**ASSIGNMENT:** Could you restate every entry word for word, minus the pictures?

(Stored items from a collection)
********************
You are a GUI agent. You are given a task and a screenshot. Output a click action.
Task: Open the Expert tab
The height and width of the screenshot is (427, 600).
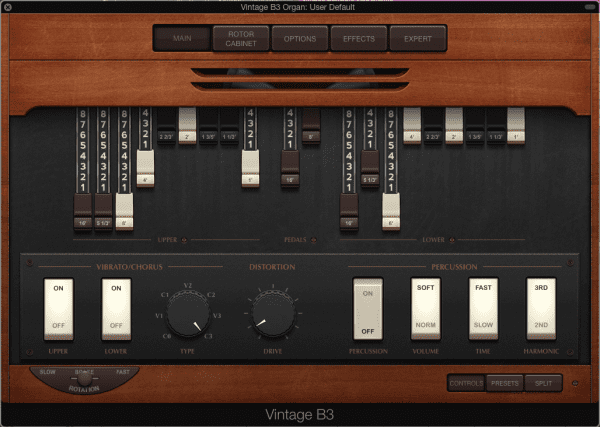(417, 39)
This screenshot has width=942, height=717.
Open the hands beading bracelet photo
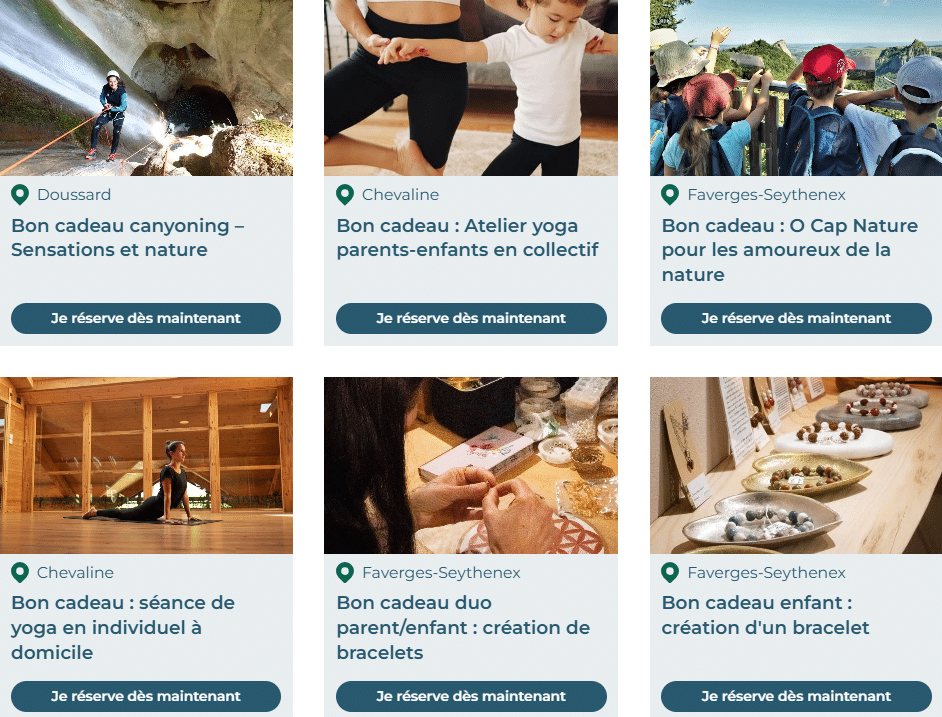(x=471, y=465)
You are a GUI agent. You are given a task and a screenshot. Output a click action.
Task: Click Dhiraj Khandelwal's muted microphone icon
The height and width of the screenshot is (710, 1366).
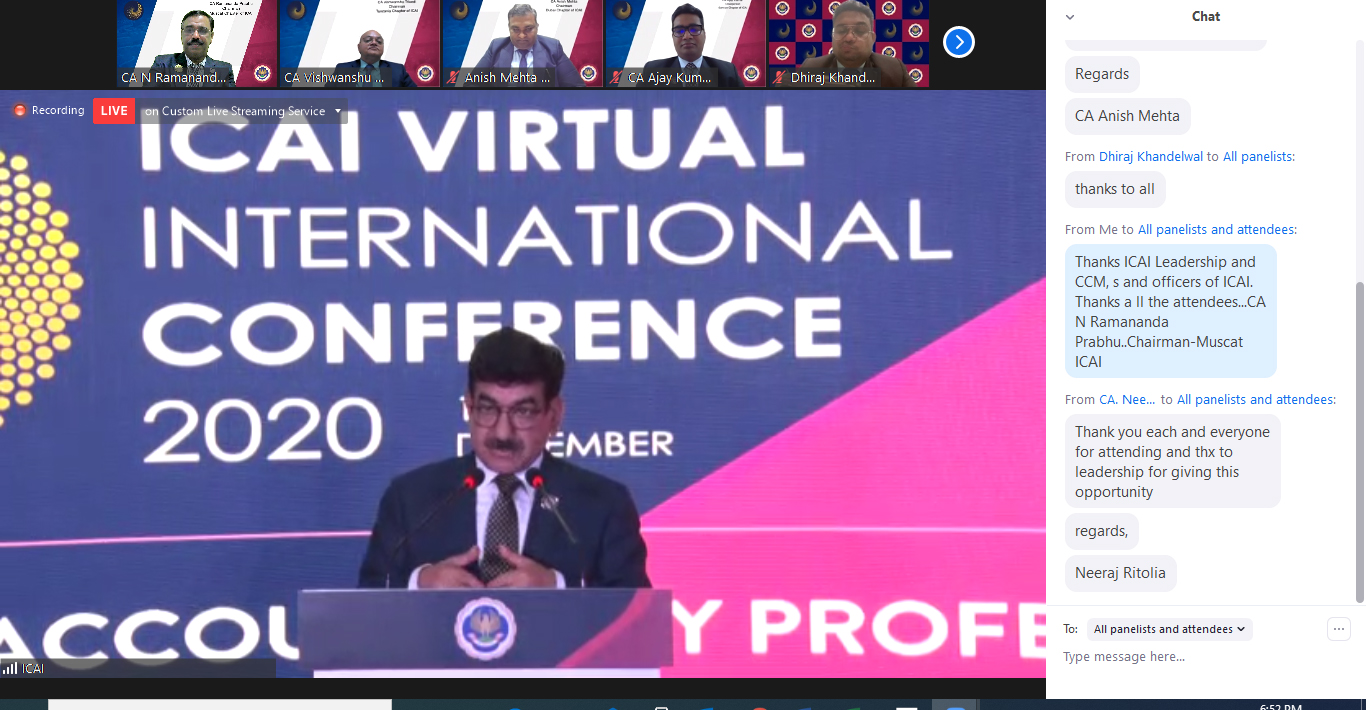(779, 77)
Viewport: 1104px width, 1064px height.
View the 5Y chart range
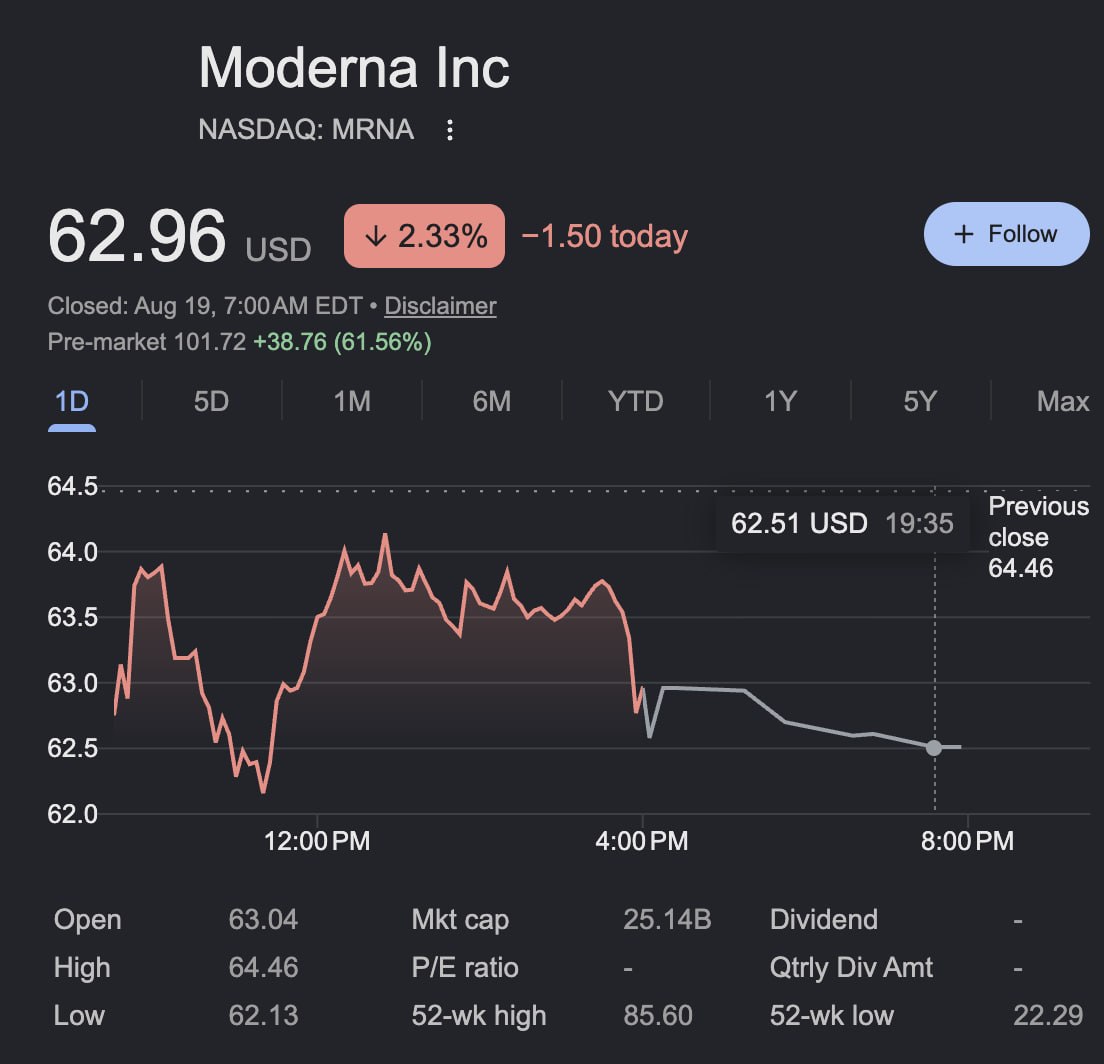pos(920,401)
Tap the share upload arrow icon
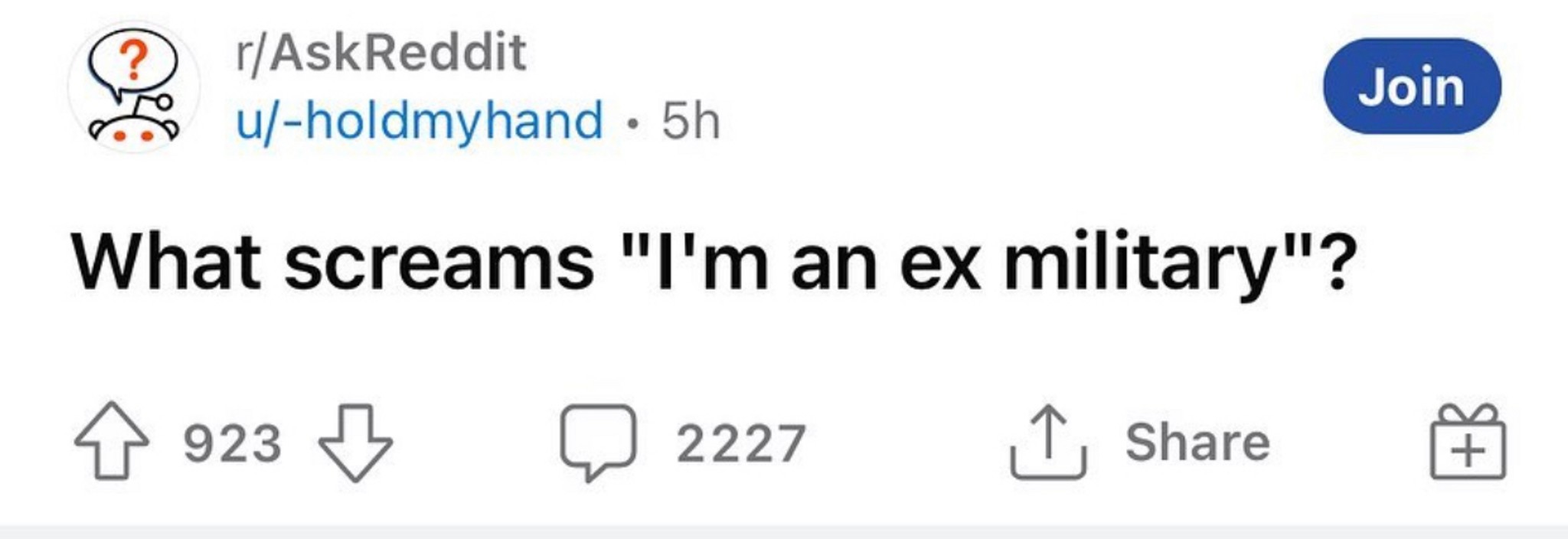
********************
**WRITTEN RESPONSE:**
You are a GUI agent. You are given a task and a screenshot. Output a click action.
Task: Open the Expert tab
The height and width of the screenshot is (427, 600).
(417, 39)
This screenshot has width=942, height=717.
Open the hands beading bracelet photo
(x=471, y=465)
You are a GUI agent. You are given a task and a screenshot. Output a click action.
Task: Click Dhiraj Khandelwal's muted microphone icon
The height and width of the screenshot is (710, 1366).
(779, 77)
Viewport: 1104px width, 1064px height.
View the 5Y chart range
pos(920,401)
Tap the share upload arrow icon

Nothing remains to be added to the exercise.